Did the doctor(s) who diagnosed him provide any recommendations, or identify what stage the cancer is, or how aggressive it is? How is his overall physical health?
I'm not a doctor (and have zero medical training). I've learned a few things from three recent family cancers, but am in no way qualified to suggest the "best" management options, but can offer some thoughts and questions you might address with your husband's medical team.
My 84-year old father-in-law has pretty advanced dementia, heart issues, and was diagnosed several months ago with urothelial adenocarcinoma, which usually starts in the bladder but affected one of his kidneys first instead. He had separate surgeries to remove a kidney and put a stent in his heart.
We had been warned that general anesthesia can make dementia worse, and that does seem to have been the case with my FIL, so major surgery * * * might not * * * be a good option.
Outside of surgery, the treatment options might include radiation or a systemic therapy (chemotherapy or immunotherapy), but there are still a lot of unknown variables. None of them strike me as "easy" for the average 91-year old, unless he is otherwise active and in good health. The immunotherapies that were advertised as "easier than traditional chemo" were still pretty tough on my 85-year old father (mesothelioma) as well as my FIL.

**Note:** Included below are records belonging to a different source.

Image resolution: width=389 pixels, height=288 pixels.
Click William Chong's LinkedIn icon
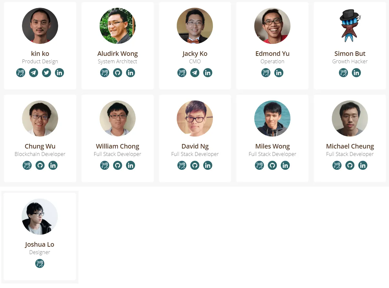pos(131,165)
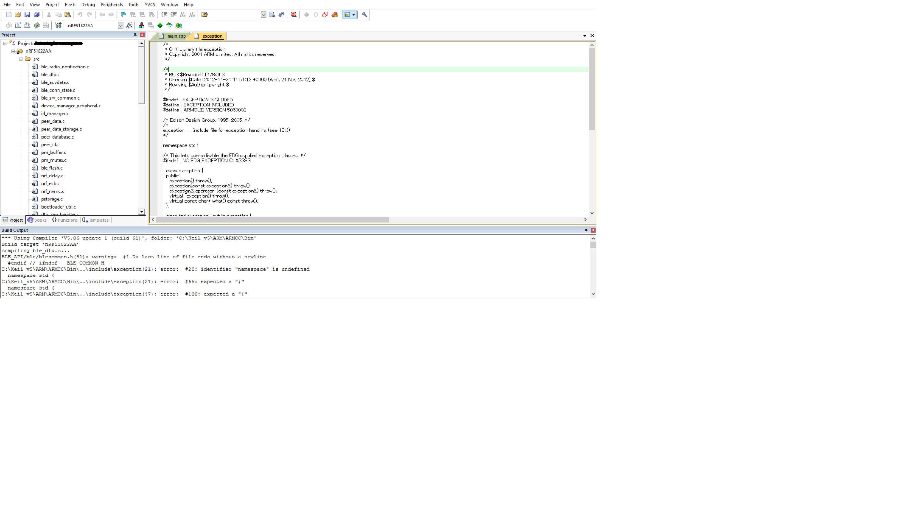Click the editor horizontal scrollbar thumb
This screenshot has width=924, height=523.
272,219
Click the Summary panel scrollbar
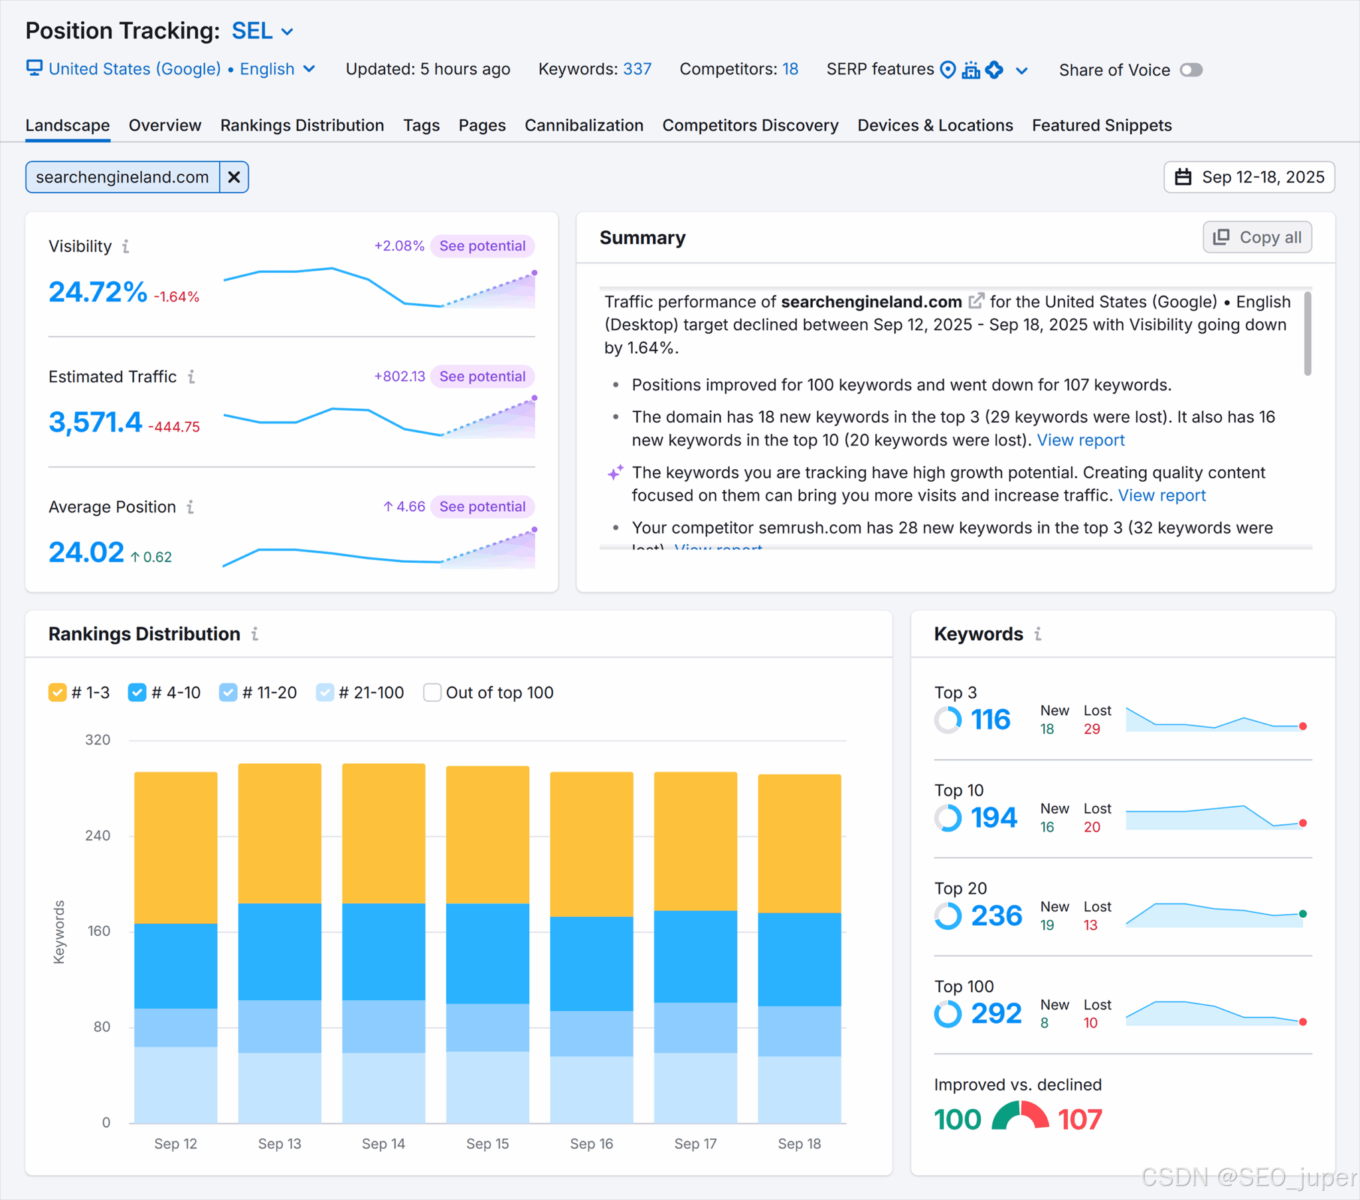The image size is (1360, 1200). tap(1307, 334)
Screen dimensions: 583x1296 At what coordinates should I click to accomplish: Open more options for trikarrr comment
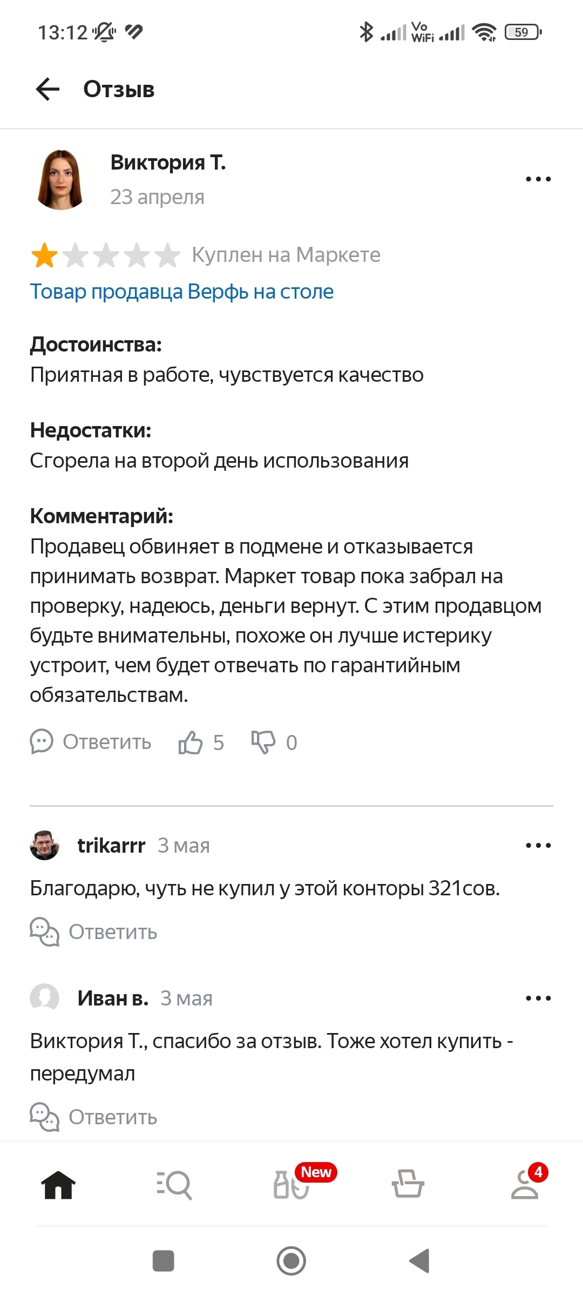point(538,845)
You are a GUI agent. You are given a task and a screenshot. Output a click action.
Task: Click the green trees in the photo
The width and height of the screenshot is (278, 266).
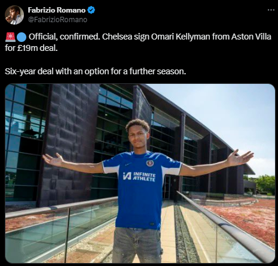click(264, 185)
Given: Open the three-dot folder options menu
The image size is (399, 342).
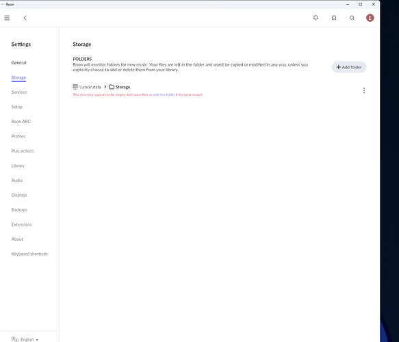Looking at the screenshot, I should (364, 90).
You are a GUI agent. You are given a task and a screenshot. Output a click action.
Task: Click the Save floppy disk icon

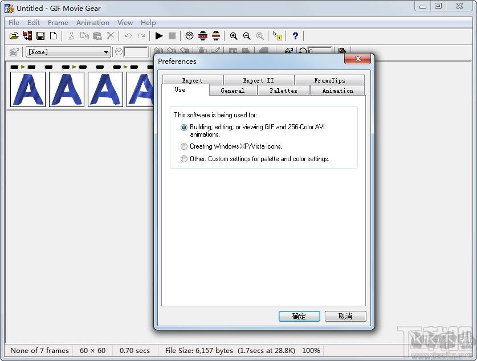tap(40, 36)
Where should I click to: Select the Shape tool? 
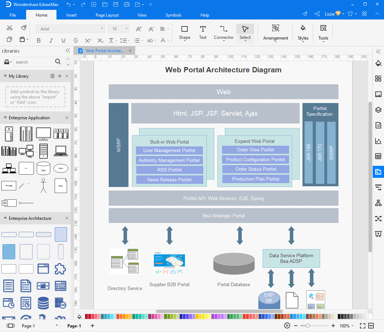coord(184,33)
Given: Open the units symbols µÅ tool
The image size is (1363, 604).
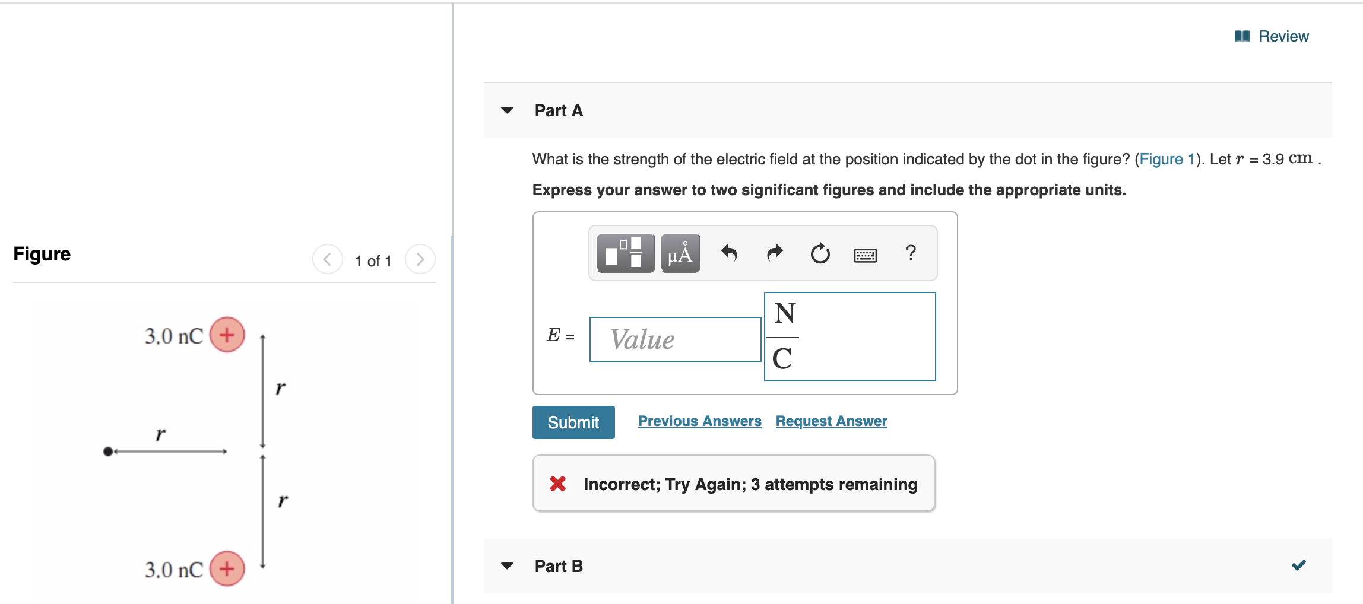Looking at the screenshot, I should [680, 253].
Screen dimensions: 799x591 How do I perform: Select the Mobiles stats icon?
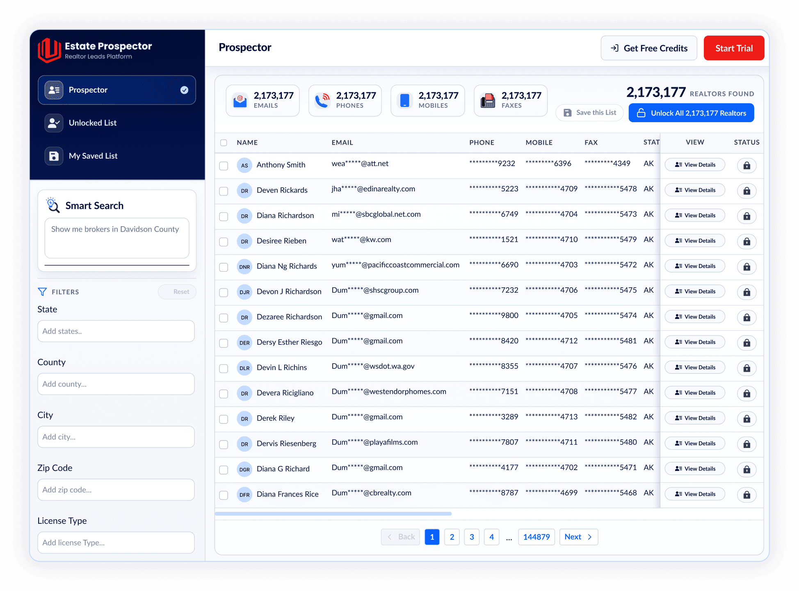(406, 100)
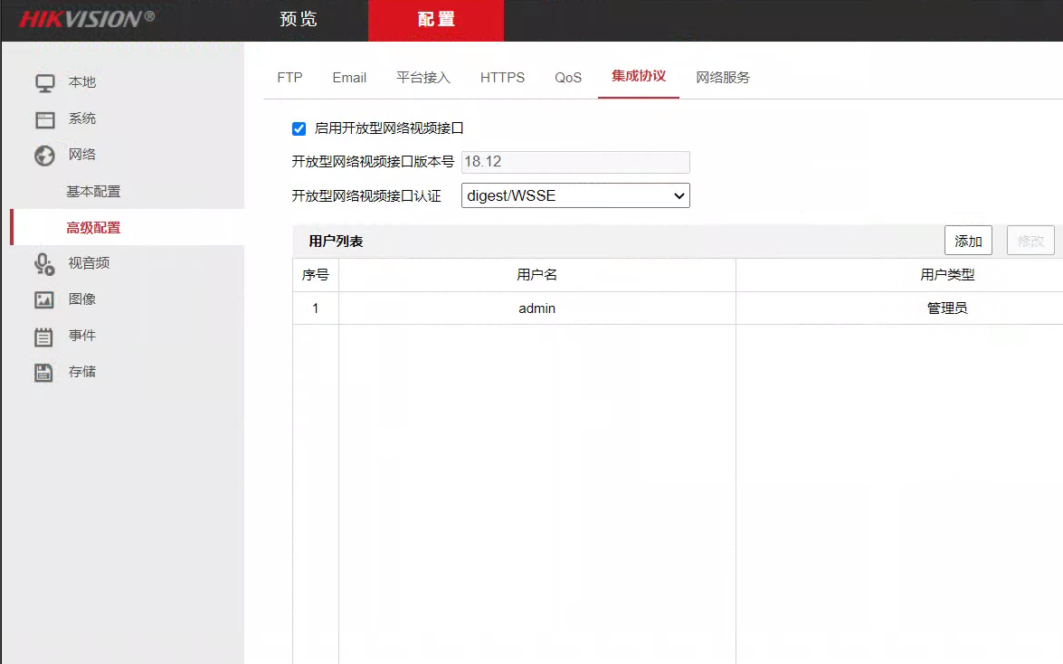Click the microphone icon for 视音频
This screenshot has width=1063, height=664.
44,263
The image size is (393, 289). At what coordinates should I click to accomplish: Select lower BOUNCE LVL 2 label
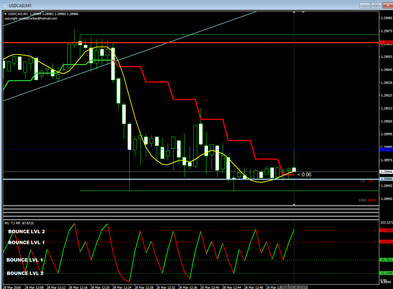click(x=25, y=273)
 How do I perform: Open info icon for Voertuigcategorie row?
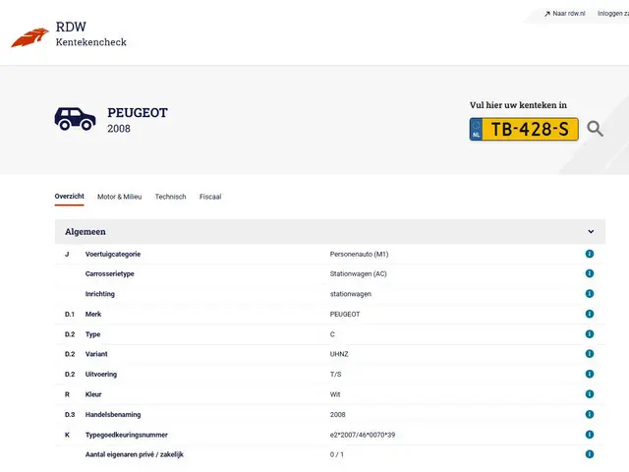pyautogui.click(x=590, y=254)
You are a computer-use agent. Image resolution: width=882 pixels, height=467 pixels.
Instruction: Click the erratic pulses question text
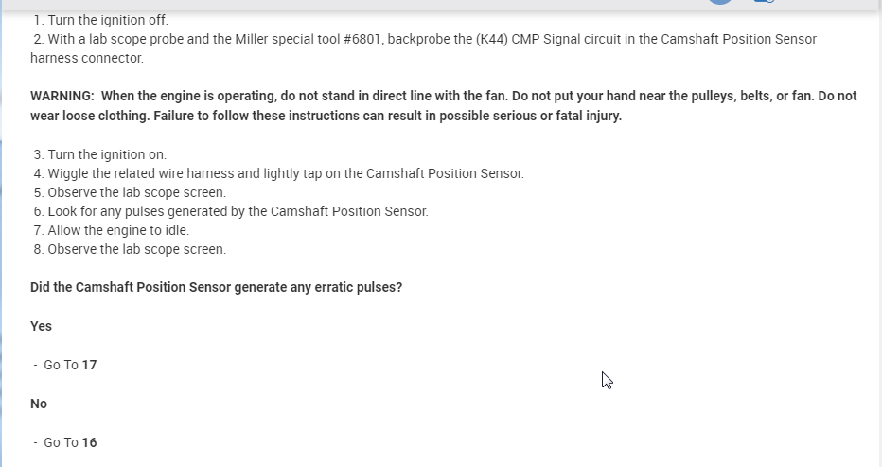click(x=216, y=287)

My first concern for your husband would be urinary issues in general, and palliative management of them. If he has any issues (blockages, etc) emptying his bladder, he runs the risk of urinary tract infections (UTI) , as well as significant discomfort. A urinary catheter is no fun, and can also increase the risk of UTIs. In elderly patients, especially those with dementia, UTIs can also cause hallucinations or disorientation.
If there is prostate enlargement, that may also complicate bladder emptying. Drugs like finasteride and Flowmax may help. According to Wikipedia https://en.wikipedia.org/wiki/Prostatic_stent there are temporary ("The Spanner") and permanent ("Urolume") prostatic stents that can be inserted without general anesthesia.
I have zero knowledge of either, but are something you could ask the medical team about.
The progression (if treated or untreated) is far beyond any experience or knowledge I have.
You should definitely be asking the original oncologist for advice/referrals on palliative care, because I imagine it will be a part of his future (management of treatment side effects and/or disease progression).
Wishing you both the very best.
--mm
Thank you for your thoughtful reply.